> _Exercise prompt_
Locate the string "dropdown" throughout the material and copy every line in which it occurs.

[[ Dataset extract open ]]

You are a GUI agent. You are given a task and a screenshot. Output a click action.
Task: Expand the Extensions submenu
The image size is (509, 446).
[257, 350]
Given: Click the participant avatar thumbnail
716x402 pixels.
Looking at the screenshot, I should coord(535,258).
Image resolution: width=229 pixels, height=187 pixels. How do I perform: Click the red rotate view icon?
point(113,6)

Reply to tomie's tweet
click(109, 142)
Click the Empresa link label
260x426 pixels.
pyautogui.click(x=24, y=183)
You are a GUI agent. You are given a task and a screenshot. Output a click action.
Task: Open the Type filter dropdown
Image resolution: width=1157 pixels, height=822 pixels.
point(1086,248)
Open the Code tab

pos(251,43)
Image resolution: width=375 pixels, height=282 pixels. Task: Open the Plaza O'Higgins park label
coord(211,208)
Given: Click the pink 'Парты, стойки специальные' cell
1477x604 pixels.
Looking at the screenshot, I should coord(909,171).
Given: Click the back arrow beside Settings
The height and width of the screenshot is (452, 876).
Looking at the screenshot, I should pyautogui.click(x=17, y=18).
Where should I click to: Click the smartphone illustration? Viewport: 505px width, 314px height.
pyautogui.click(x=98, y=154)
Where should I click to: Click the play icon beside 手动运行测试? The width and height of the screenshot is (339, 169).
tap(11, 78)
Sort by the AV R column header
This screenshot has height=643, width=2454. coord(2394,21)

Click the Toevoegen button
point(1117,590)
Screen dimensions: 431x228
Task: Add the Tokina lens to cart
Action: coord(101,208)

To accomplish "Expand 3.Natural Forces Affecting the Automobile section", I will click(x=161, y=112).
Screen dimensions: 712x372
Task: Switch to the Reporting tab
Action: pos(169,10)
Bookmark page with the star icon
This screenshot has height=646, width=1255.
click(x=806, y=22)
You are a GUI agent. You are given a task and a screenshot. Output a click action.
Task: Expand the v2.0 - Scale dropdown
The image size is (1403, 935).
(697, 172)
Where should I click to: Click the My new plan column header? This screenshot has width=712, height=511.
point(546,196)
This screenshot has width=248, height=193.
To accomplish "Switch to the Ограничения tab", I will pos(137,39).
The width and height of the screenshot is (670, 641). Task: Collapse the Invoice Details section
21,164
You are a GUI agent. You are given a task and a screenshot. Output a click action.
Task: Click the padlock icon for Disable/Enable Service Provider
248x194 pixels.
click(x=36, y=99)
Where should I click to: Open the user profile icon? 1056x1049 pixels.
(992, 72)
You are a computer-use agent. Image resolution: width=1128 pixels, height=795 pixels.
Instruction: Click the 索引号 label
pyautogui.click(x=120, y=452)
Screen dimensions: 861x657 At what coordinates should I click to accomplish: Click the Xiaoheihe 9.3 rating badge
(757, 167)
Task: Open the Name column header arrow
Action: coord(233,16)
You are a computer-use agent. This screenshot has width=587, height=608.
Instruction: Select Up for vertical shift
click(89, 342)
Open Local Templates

[[ Dataset extract closed ]]

> _Finished exercise_
Task: Open the Type filter dropdown
Task: Expand the v2.0 - Scale dropdown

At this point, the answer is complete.